El árbol que domina la composición es central; sus ramas están cargadas de frutos similares, atrayendo la mirada del espectador y enfatizando la importancia del objeto en cuestión. La densidad de las hojas y la robustez del tronco sugieren una entidad antigua y poderosa. El fondo se presenta difuso, con formas montañosas que añaden profundidad pero no definen un paisaje claro.
La postura de los personajes es reveladora. La mujer adopta una actitud activa, casi persuasiva, mientras que el hombre parece receptivo, aunque su expresión facial resulta difícil de discernir debido a la calidad de la imagen. Su desnudez, lejos de ser inocente, se carga de connotaciones simbólicas relacionadas con la vulnerabilidad y la tentación.

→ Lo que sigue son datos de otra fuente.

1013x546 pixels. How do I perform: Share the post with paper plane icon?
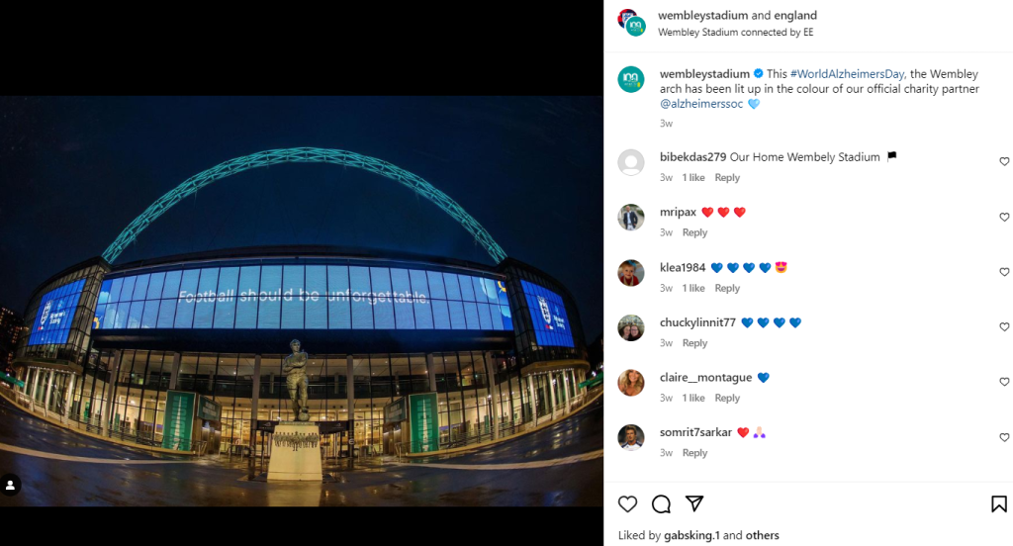point(694,504)
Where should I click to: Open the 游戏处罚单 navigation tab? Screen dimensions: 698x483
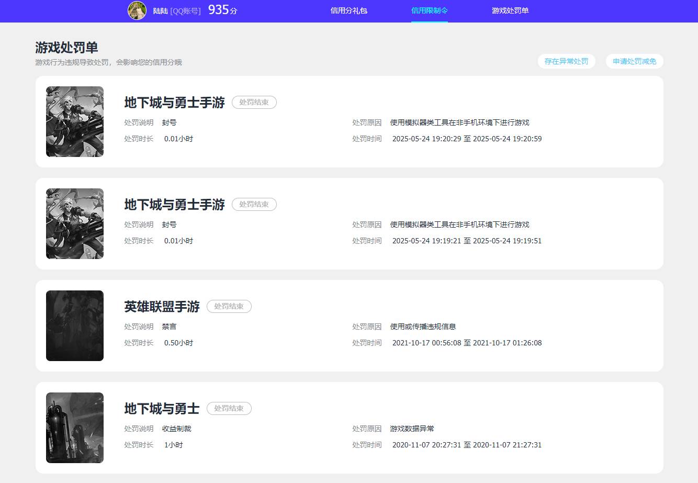tap(510, 10)
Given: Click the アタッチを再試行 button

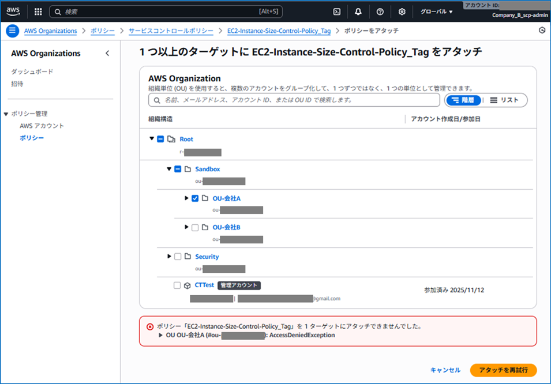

La paleta cromática es limitada, predominando los tonos terrosos, verdes oscuros y el rojo del fruto. Esta elección contribuye a crear una atmósfera melancólica y premonitoria. La luz no incide directamente sobre las figuras, lo que acentúa su aislamiento y la gravedad de la situación.
Subtextualmente, la pintura alude a un momento crucial de desobediencia y pérdida. El acto de ofrecer el fruto implica una transferencia de conocimiento o experiencia prohibida, con consecuencias potencialmente devastadoras. La naturaleza circundante, aunque fértil, se percibe como amenazante, presagiando la expulsión del paraíso. La composición en sí misma sugiere un equilibrio roto; la acción central interrumpe la armonía natural y anuncia el inicio de una nueva era marcada por la conciencia y el sufrimiento. La imagen no representa simplemente un intercambio físico, sino una transición existencial fundamental.